Action item >> Print out the entries exactly, and include each one.

Start of Material supplied

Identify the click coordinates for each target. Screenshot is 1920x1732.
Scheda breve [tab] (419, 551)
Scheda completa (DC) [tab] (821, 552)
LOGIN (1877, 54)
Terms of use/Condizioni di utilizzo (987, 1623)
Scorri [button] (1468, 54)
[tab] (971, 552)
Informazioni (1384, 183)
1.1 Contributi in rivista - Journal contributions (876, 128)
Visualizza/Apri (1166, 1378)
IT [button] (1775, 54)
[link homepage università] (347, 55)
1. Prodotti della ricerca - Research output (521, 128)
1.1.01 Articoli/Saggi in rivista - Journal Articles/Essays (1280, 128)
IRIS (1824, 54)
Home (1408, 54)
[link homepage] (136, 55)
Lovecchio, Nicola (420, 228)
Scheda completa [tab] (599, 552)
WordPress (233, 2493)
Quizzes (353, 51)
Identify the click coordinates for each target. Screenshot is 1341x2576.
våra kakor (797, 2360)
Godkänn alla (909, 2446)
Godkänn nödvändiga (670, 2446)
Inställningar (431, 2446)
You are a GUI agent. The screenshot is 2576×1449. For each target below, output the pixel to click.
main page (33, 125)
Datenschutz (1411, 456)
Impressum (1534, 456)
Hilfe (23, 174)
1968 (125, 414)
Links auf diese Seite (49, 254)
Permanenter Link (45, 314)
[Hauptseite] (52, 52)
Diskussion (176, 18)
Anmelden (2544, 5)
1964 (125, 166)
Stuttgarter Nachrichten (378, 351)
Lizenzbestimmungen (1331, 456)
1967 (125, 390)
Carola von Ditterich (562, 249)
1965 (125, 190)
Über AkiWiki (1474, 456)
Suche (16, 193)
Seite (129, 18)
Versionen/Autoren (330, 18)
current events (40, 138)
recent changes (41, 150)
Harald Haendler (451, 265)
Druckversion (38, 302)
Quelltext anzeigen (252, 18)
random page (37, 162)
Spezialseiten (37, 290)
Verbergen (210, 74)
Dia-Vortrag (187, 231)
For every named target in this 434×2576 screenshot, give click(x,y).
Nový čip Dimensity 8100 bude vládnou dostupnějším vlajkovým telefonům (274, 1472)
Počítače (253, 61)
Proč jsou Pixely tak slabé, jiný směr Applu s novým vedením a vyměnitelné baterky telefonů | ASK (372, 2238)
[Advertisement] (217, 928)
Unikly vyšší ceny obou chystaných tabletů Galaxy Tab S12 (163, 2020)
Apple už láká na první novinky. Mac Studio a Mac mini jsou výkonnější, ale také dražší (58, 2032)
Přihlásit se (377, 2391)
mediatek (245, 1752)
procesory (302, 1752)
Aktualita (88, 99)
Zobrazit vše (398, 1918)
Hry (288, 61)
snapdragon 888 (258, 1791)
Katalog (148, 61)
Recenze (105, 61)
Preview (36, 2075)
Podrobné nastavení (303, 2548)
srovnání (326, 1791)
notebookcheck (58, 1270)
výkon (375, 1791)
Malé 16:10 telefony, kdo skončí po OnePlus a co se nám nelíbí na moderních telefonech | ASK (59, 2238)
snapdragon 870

End of Material supplied

Solution to this exercise >>
Identify the click coordinates for each target. Screenshot is 1920x1732.
Scheda breve [tab] (419, 551)
Scheda completa (DC) [tab] (821, 552)
LOGIN (1877, 54)
Terms of use/Condizioni di utilizzo (987, 1623)
Scorri [button] (1468, 54)
[tab] (971, 552)
Informazioni (1384, 183)
1.1 Contributi in rivista - Journal contributions (876, 128)
Visualizza/Apri (1166, 1378)
IT [button] (1775, 54)
[link homepage università] (347, 55)
1. Prodotti della ricerca - Research output (521, 128)
1.1.01 Articoli/Saggi in rivista - Journal Articles/Essays (1280, 128)
IRIS (1824, 54)
Home (1408, 54)
[link homepage] (136, 55)
Lovecchio, Nicola (420, 228)
Scheda completa [tab] (599, 552)
WordPress (233, 2493)
Quizzes (353, 51)
Identify the click coordinates for each target. Screenshot is 1341x2576.
våra kakor (797, 2360)
Godkänn alla (909, 2446)
Godkänn nödvändiga (670, 2446)
Inställningar (431, 2446)
You are a GUI agent. The screenshot is 2576×1449. For each target below, output the pixel to click.
main page (33, 125)
Datenschutz (1411, 456)
Impressum (1534, 456)
Hilfe (23, 174)
1968 (125, 414)
Links auf diese Seite (49, 254)
Permanenter Link (45, 314)
[Hauptseite] (52, 52)
Diskussion (176, 18)
Anmelden (2544, 5)
1964 (125, 166)
Stuttgarter Nachrichten (378, 351)
Lizenzbestimmungen (1331, 456)
1967 (125, 390)
Carola von Ditterich (562, 249)
1965 (125, 190)
Über AkiWiki (1474, 456)
Suche (16, 193)
Seite (129, 18)
Versionen/Autoren (330, 18)
current events (40, 138)
recent changes (41, 150)
Harald Haendler (451, 265)
Druckversion (38, 302)
Quelltext anzeigen (252, 18)
random page (37, 162)
Spezialseiten (37, 290)
Verbergen (210, 74)
Dia-Vortrag (187, 231)
For every named target in this 434×2576 screenshot, give click(x,y).
Nový čip Dimensity 8100 bude vládnou dostupnějším vlajkovým telefonům (274, 1472)
Počítače (253, 61)
Proč jsou Pixely tak slabé, jiný směr Applu s novým vedením a vyměnitelné baterky telefonů | ASK (372, 2238)
[Advertisement] (217, 928)
Unikly vyšší ceny obou chystaných tabletů Galaxy Tab S12 (163, 2020)
Apple už láká na první novinky. Mac Studio a Mac mini jsou výkonnější, ale také dražší (58, 2032)
Přihlásit se (377, 2391)
mediatek (245, 1752)
procesory (302, 1752)
Aktualita (88, 99)
Zobrazit vše (398, 1918)
Hry (288, 61)
snapdragon 888 (258, 1791)
Katalog (148, 61)
Recenze (105, 61)
Preview (36, 2075)
Podrobné nastavení (303, 2548)
srovnání (326, 1791)
notebookcheck (58, 1270)
výkon (375, 1791)
Malé 16:10 telefony, kdo skončí po OnePlus a co se nám nelíbí na moderních telefonech | ASK (59, 2238)
snapdragon 870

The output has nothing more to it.